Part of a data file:
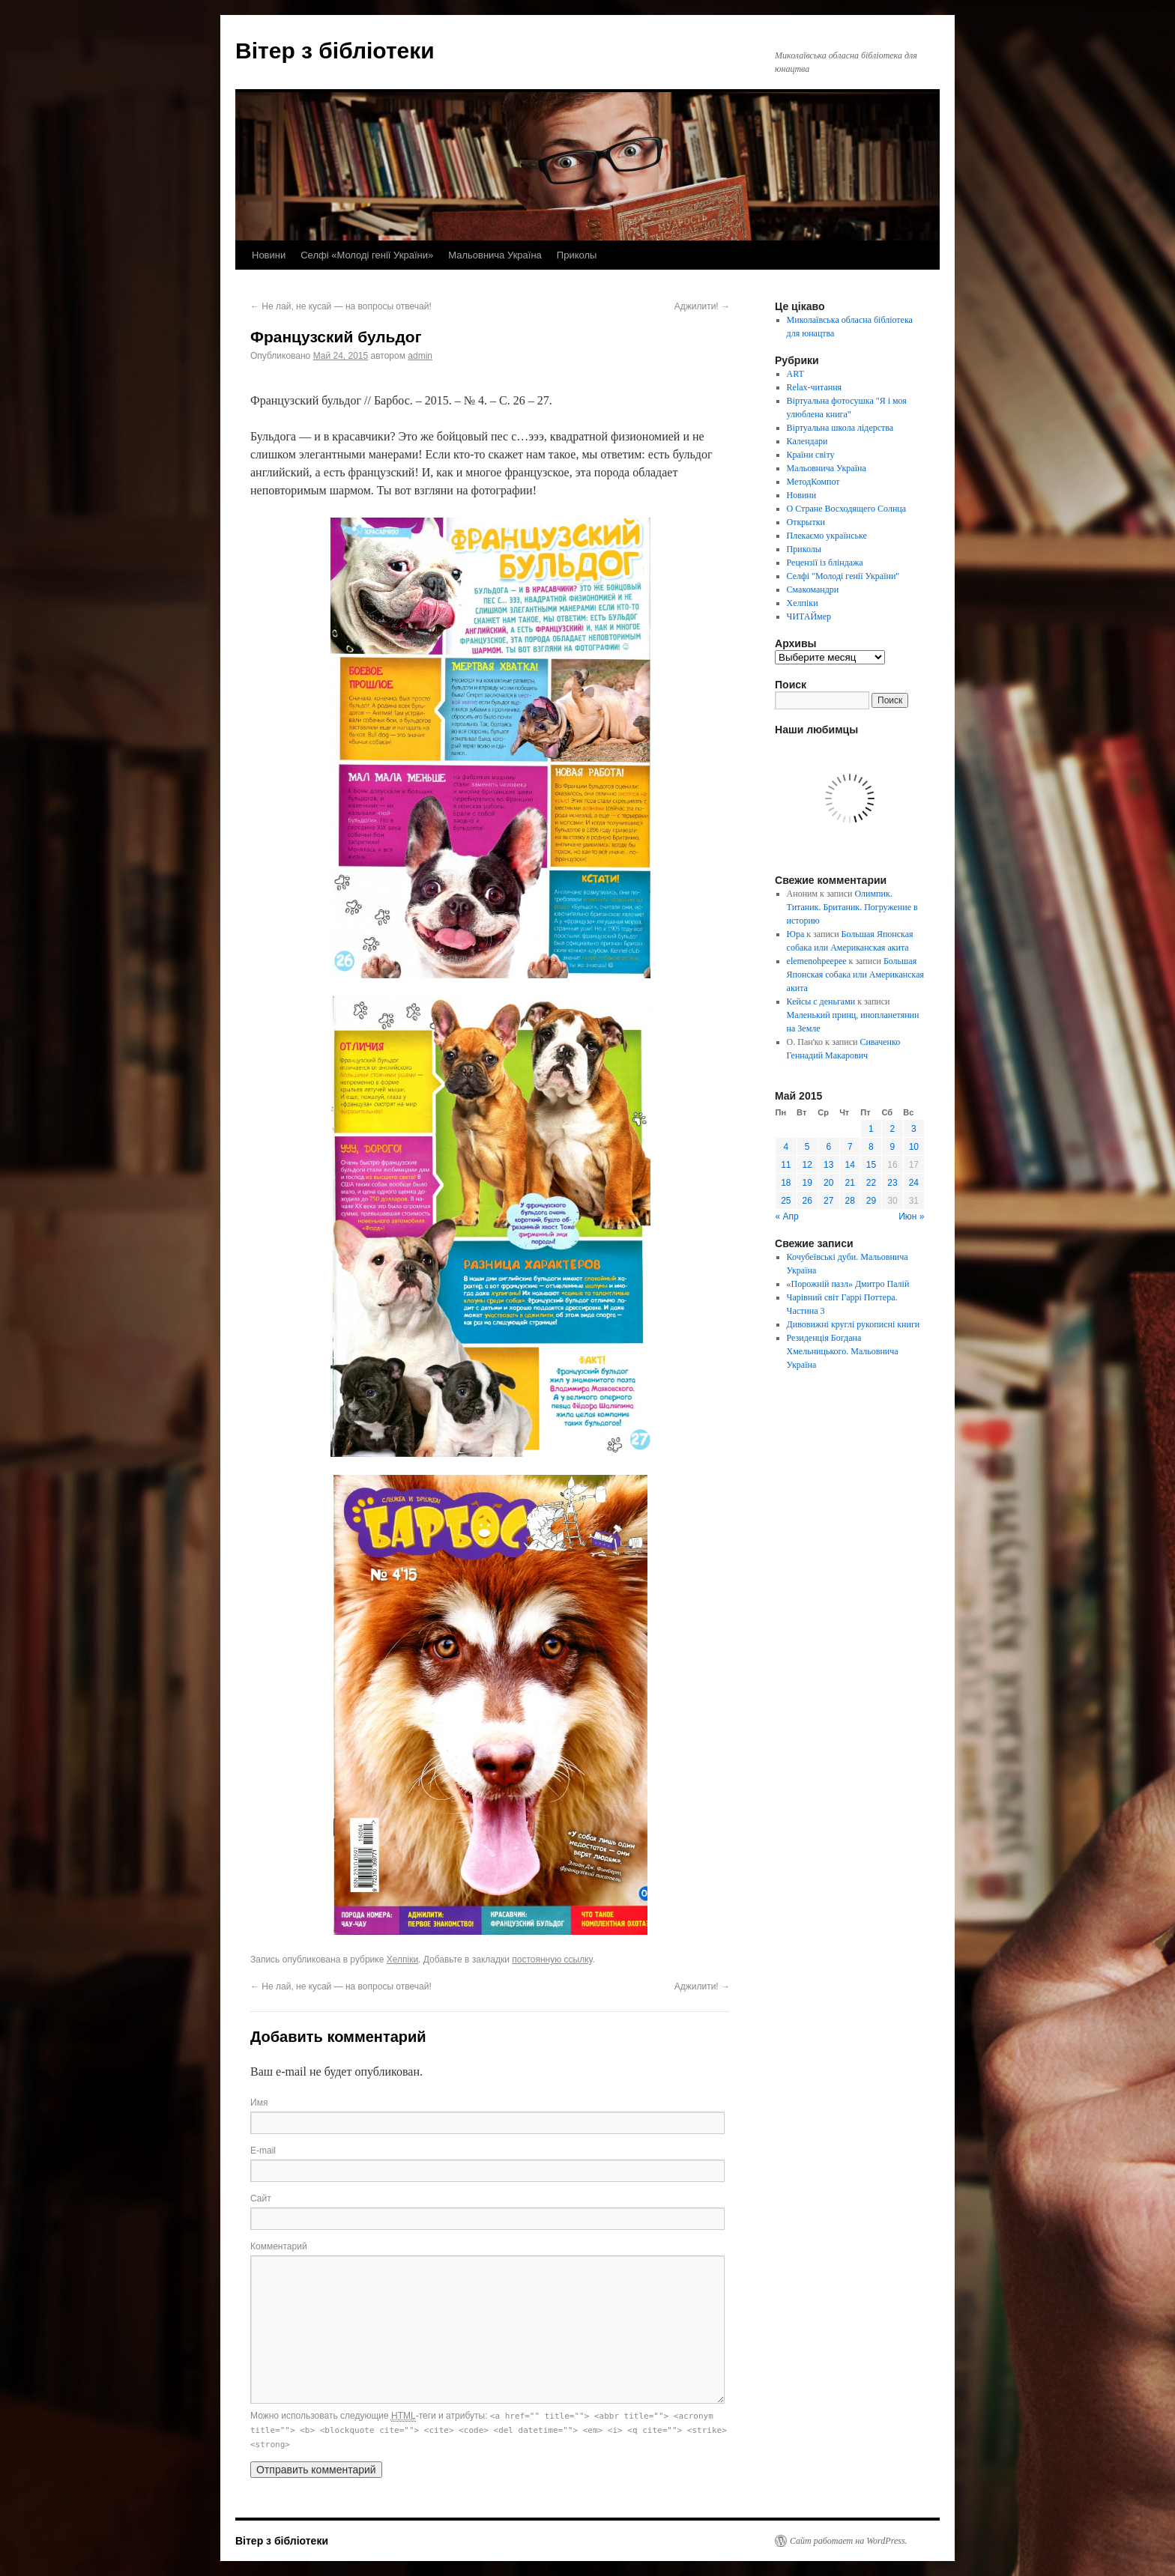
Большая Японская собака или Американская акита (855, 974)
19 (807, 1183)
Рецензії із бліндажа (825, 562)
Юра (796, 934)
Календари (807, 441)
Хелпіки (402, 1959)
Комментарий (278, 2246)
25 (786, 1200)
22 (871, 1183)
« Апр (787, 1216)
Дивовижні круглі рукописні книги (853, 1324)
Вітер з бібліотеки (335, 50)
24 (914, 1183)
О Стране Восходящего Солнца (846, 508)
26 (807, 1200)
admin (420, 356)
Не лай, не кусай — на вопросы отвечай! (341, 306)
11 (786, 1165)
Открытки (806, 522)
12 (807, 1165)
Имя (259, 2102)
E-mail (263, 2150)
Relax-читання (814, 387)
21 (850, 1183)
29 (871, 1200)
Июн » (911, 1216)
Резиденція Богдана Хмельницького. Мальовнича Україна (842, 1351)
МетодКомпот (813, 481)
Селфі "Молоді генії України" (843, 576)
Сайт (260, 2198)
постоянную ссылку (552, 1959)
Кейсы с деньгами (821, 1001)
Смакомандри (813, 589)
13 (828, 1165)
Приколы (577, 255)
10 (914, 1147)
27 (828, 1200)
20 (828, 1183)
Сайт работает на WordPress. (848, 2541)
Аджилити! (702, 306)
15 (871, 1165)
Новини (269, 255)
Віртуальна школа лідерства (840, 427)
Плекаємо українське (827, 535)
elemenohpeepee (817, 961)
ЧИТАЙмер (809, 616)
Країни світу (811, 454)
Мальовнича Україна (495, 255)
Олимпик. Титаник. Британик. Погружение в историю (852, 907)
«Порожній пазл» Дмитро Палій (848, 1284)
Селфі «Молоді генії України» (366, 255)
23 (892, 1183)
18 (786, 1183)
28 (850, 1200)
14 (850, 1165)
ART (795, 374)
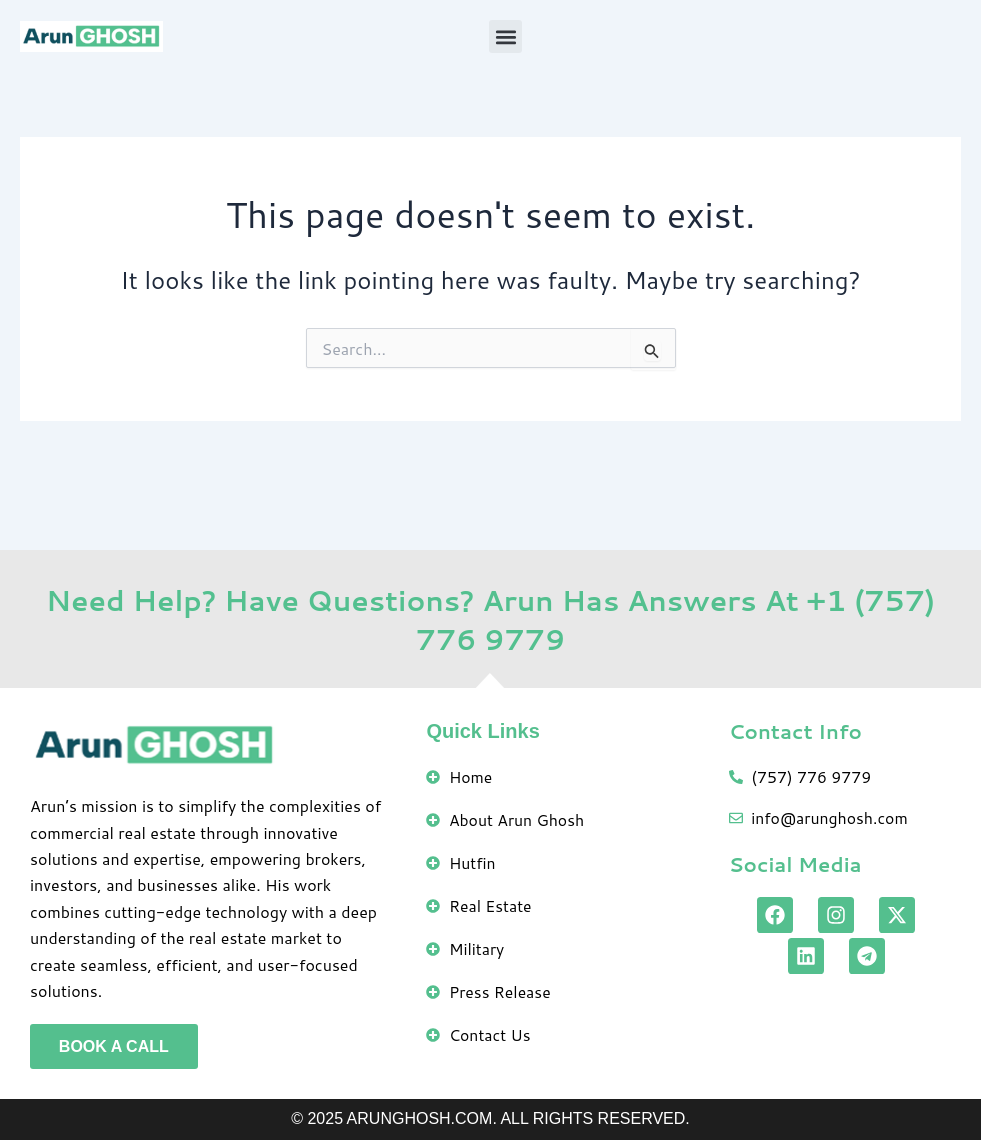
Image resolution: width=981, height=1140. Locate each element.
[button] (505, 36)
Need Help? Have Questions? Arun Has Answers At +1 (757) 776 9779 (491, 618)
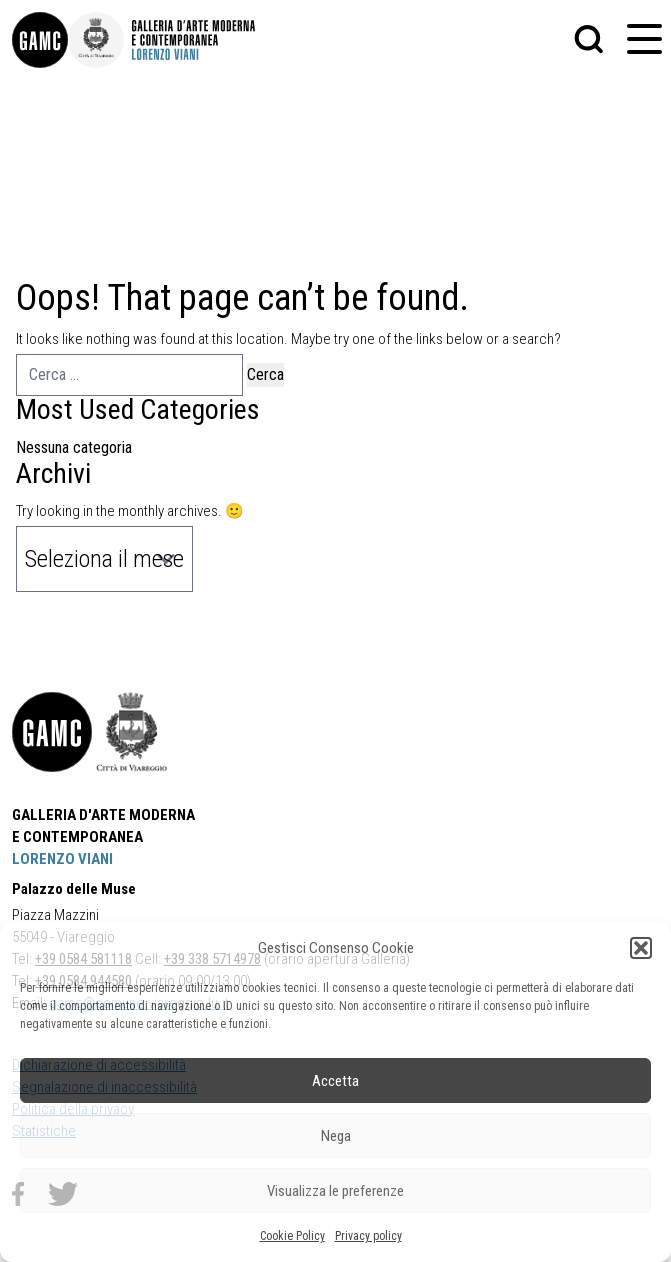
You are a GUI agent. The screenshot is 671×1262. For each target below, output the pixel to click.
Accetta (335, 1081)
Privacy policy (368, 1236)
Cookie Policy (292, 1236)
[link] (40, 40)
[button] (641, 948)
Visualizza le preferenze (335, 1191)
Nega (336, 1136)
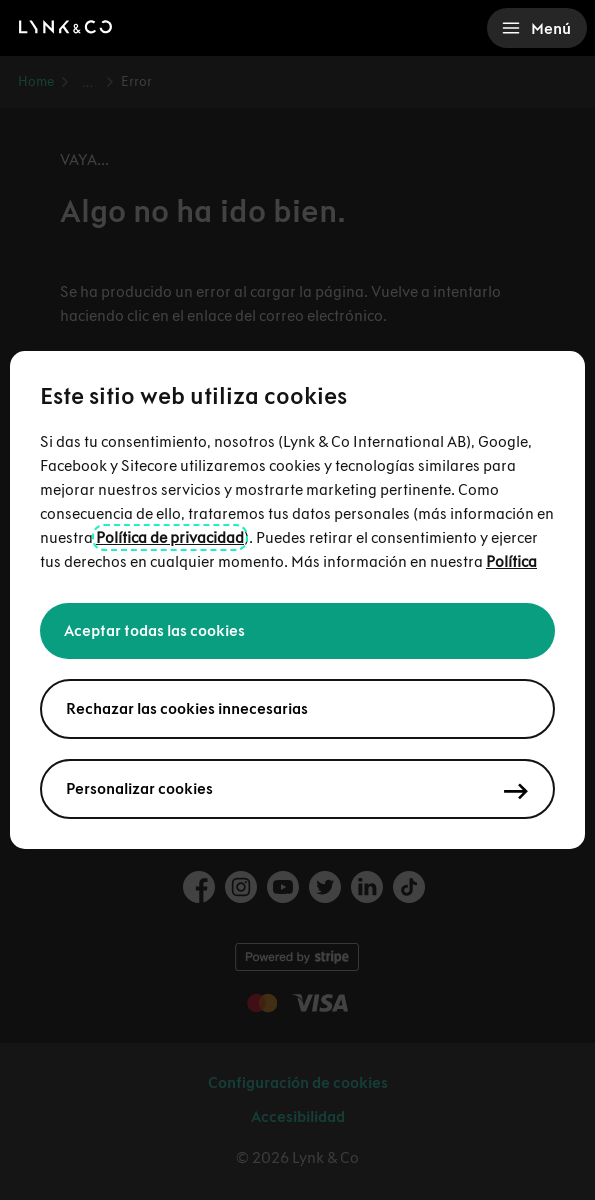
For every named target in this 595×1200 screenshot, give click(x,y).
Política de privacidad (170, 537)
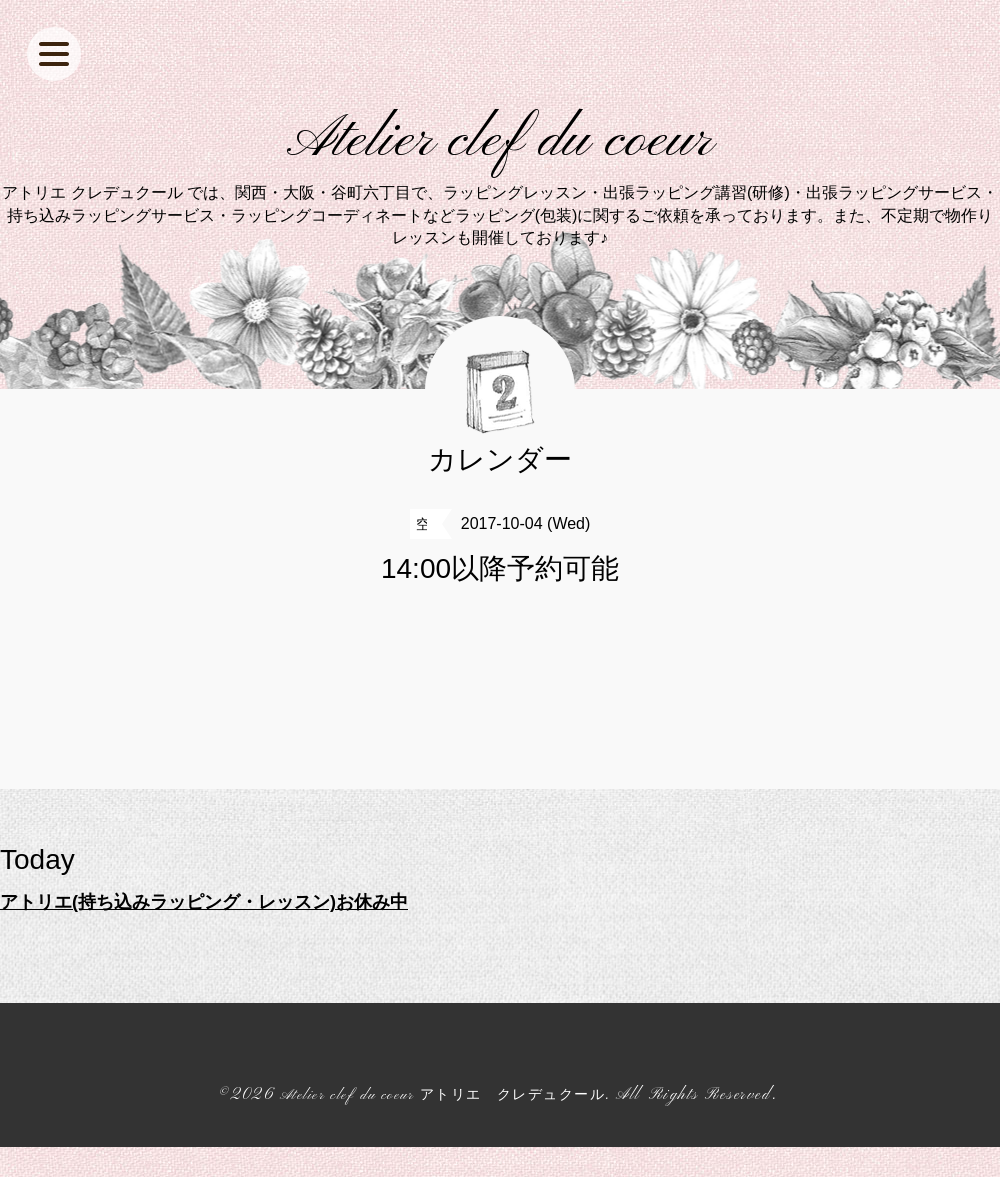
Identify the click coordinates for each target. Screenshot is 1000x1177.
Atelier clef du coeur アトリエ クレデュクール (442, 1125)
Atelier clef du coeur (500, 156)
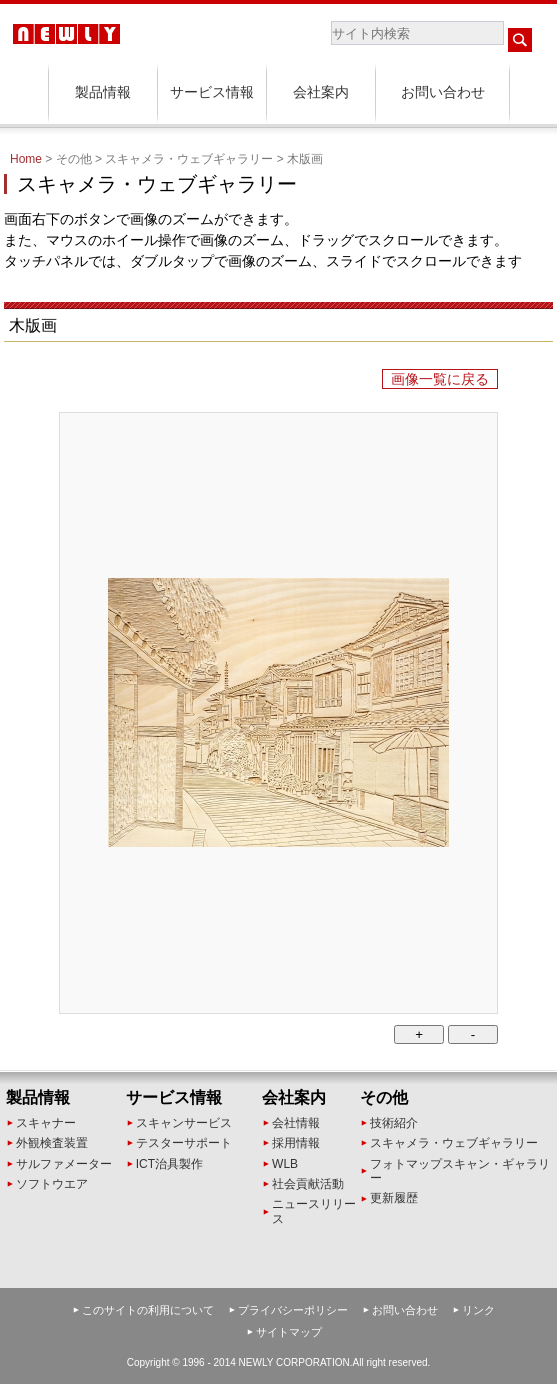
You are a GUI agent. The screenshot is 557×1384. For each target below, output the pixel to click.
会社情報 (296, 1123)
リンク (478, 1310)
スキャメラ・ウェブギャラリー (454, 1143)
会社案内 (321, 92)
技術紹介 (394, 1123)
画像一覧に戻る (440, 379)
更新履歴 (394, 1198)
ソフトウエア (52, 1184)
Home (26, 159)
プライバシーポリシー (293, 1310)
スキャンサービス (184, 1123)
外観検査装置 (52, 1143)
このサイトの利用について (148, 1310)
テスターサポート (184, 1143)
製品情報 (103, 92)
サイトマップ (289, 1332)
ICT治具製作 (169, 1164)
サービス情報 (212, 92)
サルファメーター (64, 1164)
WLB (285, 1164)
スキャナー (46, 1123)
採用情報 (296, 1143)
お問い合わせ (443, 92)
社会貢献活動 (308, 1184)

EXERCISE INSTRUCTIONS: Put every line of the items above into a JSON list of strings, one string per line, leaving out blank lines and the picture lines.

THE SOLUTION:
[
  "Большая Японская собака или Американская акита (855, 974)",
  "19 (807, 1183)",
  "Рецензії із бліндажа (825, 562)",
  "Юра (796, 934)",
  "Календари (807, 441)",
  "Хелпіки (402, 1959)",
  "Комментарий (278, 2246)",
  "25 (786, 1200)",
  "22 (871, 1183)",
  "« Апр (787, 1216)",
  "Дивовижні круглі рукописні книги (853, 1324)",
  "Вітер з бібліотеки (335, 50)",
  "24 (914, 1183)",
  "О Стране Восходящего Солнца (846, 508)",
  "26 (807, 1200)",
  "admin (420, 356)",
  "Не лай, не кусай — на вопросы отвечай! (341, 306)",
  "11 (786, 1165)",
  "Открытки (806, 522)",
  "12 (807, 1165)",
  "Имя (259, 2102)",
  "E-mail (263, 2150)",
  "Relax-читання (814, 387)",
  "21 (850, 1183)",
  "29 (871, 1200)",
  "Июн » (911, 1216)",
  "Резиденція Богдана Хмельницького. Мальовнича Україна (842, 1351)",
  "МетодКомпот (813, 481)",
  "Селфі \"Молоді генії України\" (843, 576)",
  "Сайт (260, 2198)",
  "постоянную ссылку (552, 1959)",
  "Кейсы с деньгами (821, 1001)",
  "Смакомандри (813, 589)",
  "13 (828, 1165)",
  "Приколы (577, 255)",
  "10 (914, 1147)",
  "27 (828, 1200)",
  "20 (828, 1183)",
  "Сайт работает на WordPress. (848, 2541)",
  "Аджилити! (702, 306)",
  "15 (871, 1165)",
  "Новини (269, 255)",
  "Віртуальна школа лідерства (840, 427)",
  "Плекаємо українське (827, 535)",
  "elemenohpeepee (817, 961)",
  "ЧИТАЙмер (809, 616)",
  "Країни світу (811, 454)",
  "Мальовнича Україна (495, 255)",
  "Олимпик. Титаник. Британик. Погружение в историю (852, 907)",
  "«Порожній пазл» Дмитро Палій (848, 1284)",
  "Селфі «Молоді генії України» (366, 255)",
  "23 (892, 1183)",
  "18 (786, 1183)",
  "28 (850, 1200)",
  "14 (850, 1165)",
  "ART (795, 374)",
  "Image resolution: width=981, height=1140. Locate each element.",
  "[button] (505, 36)",
  "Need Help? Have Questions? Arun Has Answers At +1 (757) 776 9779 (491, 618)",
  "You are a GUI agent. The screenshot is 671×1262. For each target below, output the pixel to click.",
  "Accetta (335, 1081)",
  "Privacy policy (368, 1236)",
  "Cookie Policy (292, 1236)",
  "[link] (40, 40)",
  "[button] (641, 948)",
  "Visualizza le preferenze (335, 1191)",
  "Nega (336, 1136)",
  "For every named target in this 595×1200 screenshot, give click(x,y).",
  "Política de privacidad (170, 537)",
  "Identify the click coordinates for each target. Screenshot is 1000x1177.",
  "Atelier clef du coeur アトリエ クレデュクール (442, 1125)",
  "Atelier clef du coeur (500, 156)",
  "You are a GUI agent. The screenshot is 557×1384. For each target below, output the pixel to click.",
  "会社情報 (296, 1123)",
  "リンク (478, 1310)",
  "スキャメラ・ウェブギャラリー (454, 1143)",
  "会社案内 (321, 92)",
  "技術紹介 (394, 1123)",
  "画像一覧に戻る (440, 379)",
  "更新履歴 (394, 1198)",
  "ソフトウエア (52, 1184)",
  "Home (26, 159)",
  "プライバシーポリシー (293, 1310)",
  "スキャンサービス (184, 1123)",
  "外観検査装置 (52, 1143)",
  "このサイトの利用について (148, 1310)",
  "テスターサポート (184, 1143)",
  "製品情報 (103, 92)",
  "サイトマップ (289, 1332)",
  "ICT治具製作 (169, 1164)",
  "サービス情報 (212, 92)",
  "サルファメーター (64, 1164)",
  "WLB (285, 1164)",
  "スキャナー (46, 1123)",
  "採用情報 (296, 1143)",
  "お問い合わせ (443, 92)",
  "社会貢献活動 (308, 1184)"
]